Offord Lock came next. The top guillotine gate open. As I pressed the close gate button I looked at the lock, blimey it was narrow! Having got used to the D shaped locks which fit three narrowboats side by side this was narrow. Not in the sense of a narrow canal lock but you’d never get two narrowboats in side by side and at 11ft 2″ wide some wide beams would have difficulty.

Narrow and Gongoozlers

By the time Oleanna was in the lock coming up we had four gongoozlers. One wondering if the crocodiles would get us on the river, another two not realising that the river continued on up ahead of us for quite some miles.


Onwards now for a couple more miles. We passed a couple of narrowboats including NB Jolly Lamb whom we’ve come across a couple of times in the past. Did this mean that the next mooring would have space for us, we hoped so.

Is that a space?

Yes! Just enough room for us beside a shady tree at Paxton Pits. We pulled in, I hopped off the bow with Mick staying on board as the mooring meant we’d need a plank once tied up.


Time for breakfast, well brunch and with it being a touch cooler we risked a cooked breakfast, not quite the full works but certainly a good effort and very tasty.

Covered in cobwebs

I continued hunting out panto references.
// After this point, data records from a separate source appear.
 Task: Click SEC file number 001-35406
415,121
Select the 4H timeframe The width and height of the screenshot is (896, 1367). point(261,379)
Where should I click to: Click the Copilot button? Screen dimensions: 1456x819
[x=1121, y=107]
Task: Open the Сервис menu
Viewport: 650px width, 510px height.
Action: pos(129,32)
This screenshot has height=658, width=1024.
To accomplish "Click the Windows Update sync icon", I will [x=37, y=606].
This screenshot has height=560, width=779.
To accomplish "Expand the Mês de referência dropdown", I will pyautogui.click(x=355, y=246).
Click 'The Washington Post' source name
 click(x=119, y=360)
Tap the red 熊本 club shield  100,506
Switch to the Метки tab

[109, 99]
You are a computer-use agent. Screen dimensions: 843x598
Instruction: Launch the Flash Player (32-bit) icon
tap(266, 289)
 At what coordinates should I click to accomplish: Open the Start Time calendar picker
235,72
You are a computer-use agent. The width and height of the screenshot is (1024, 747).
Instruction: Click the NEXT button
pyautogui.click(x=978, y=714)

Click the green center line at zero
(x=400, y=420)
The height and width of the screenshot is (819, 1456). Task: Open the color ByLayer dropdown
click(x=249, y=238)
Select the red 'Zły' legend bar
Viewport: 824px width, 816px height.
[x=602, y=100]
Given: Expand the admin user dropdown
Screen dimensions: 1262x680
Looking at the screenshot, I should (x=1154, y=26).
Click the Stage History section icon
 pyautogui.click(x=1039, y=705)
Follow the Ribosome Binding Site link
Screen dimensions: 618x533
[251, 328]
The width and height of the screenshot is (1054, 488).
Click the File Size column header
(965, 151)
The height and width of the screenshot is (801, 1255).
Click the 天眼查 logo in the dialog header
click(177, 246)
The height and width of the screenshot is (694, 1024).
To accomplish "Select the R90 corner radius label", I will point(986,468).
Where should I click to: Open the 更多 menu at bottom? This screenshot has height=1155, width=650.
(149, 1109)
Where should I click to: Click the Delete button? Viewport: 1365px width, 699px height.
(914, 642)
Mick sat outside listening to cricket. Our route northwards at the end of the year was looked at in more detail. Tilly headed off to find friends, breaking the first rule within half an hour! She was speedily reminded of that rule whilst being forcibly removed from the boat along with her friend!

During the afternoon we got some rain showers, the sort that just seemed to add to the general mugginess of the day. Despite this I decided to go for a walk. Solutions to be found for panto are best done whilst walking . I filled a water bottle, showed Mick the route I planned on taking and headed off.

Paxton Aggregates

Paxton Pits were gravel pits, in the 1930’s the gravel was mostly used in building airfields around the country. Today gravel is still dug here but the old pits are now filled with water and have become a nature reserve.

Heron Trail

In the early 20thC the Trimmings family grew plantations of Cricket Bat Willow on islands at Little Paxton. The trees produce a wood that is light, tough and doesn’t splinter. The firm now called Hunts County Bats still continues today, producing 20,000 bats worldwide every year.

To the Kingfisher hide

There were also paper mills at Little Paxton, 184 years of production. A raised causeway gave access to the mills in times of flood. Now the area is a modern housing estate.

Viper’s Bugloss?

Much of the land in the nature reserve is gravelly as you would imagine. Plants vie for enough moisture to be able to grow. Purple flowering plants had pushed their way up, possibly Viper’s Bugloss?

No Kingfishers to be seen today

I followed the Heron trail handy hides every now and then giving me shelter from the now almost constant showers of rain. One facing towards a bank which may or may not have been Kingfisher nests. I listened out for them but sadly none were to be seen or heard. I did spot 2 Egrets , 2 Cormorants and a Heron all sitting together on a bit of mud.

Not the best photo

The nature reserve is a Dragonfly Hotspot with 26 varieties of dragonflies and damselflies. Today however there were none to be seen here, they must all have been out on the river.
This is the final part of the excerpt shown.